Repeat the following lines exactly, starting at the line that contains "Viewport: 1280px width, 720px" and ending at the line that contains "Action: [x=23, y=176]".

==== Data for processing

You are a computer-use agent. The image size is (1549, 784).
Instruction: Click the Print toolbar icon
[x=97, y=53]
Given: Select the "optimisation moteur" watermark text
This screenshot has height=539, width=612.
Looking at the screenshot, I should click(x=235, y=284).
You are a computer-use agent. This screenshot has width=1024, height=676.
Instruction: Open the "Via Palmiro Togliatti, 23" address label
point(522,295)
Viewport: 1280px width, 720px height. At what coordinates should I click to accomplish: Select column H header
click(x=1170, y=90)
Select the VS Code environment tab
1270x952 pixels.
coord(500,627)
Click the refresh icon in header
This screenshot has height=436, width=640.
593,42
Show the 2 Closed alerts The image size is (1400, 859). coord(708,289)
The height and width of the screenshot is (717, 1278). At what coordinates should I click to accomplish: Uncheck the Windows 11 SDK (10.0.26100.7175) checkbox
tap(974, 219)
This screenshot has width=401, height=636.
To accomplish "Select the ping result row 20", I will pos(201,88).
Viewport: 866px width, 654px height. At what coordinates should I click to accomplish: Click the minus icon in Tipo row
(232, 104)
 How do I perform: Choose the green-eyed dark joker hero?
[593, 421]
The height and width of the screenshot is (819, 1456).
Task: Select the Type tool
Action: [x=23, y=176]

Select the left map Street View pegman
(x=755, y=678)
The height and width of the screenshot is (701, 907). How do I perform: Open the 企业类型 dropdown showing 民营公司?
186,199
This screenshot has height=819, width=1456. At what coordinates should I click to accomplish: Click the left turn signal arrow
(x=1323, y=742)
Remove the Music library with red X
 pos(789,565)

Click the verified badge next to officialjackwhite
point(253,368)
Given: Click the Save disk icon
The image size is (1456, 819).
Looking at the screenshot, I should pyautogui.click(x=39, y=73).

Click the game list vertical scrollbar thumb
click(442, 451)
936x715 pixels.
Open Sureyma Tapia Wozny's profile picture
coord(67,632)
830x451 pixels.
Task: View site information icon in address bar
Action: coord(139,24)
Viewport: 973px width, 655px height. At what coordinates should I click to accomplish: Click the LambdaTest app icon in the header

========

Solution below:
Viewport: 1280px width, 720px height. At what coordinates should I click to accomplish: Select column H header
click(x=1170, y=90)
Select the VS Code environment tab
1270x952 pixels.
coord(500,627)
Click the refresh icon in header
This screenshot has height=436, width=640.
593,42
Show the 2 Closed alerts The image size is (1400, 859). coord(708,289)
The height and width of the screenshot is (717, 1278). At what coordinates should I click to accomplish: Uncheck the Windows 11 SDK (10.0.26100.7175) checkbox
tap(974, 219)
This screenshot has width=401, height=636.
To accomplish "Select the ping result row 20", I will pos(201,88).
Viewport: 866px width, 654px height. At what coordinates should I click to accomplish: Click the minus icon in Tipo row
(232, 104)
 How do I perform: Choose the green-eyed dark joker hero?
[593, 421]
The height and width of the screenshot is (819, 1456).
Task: Select the Type tool
Action: [x=23, y=176]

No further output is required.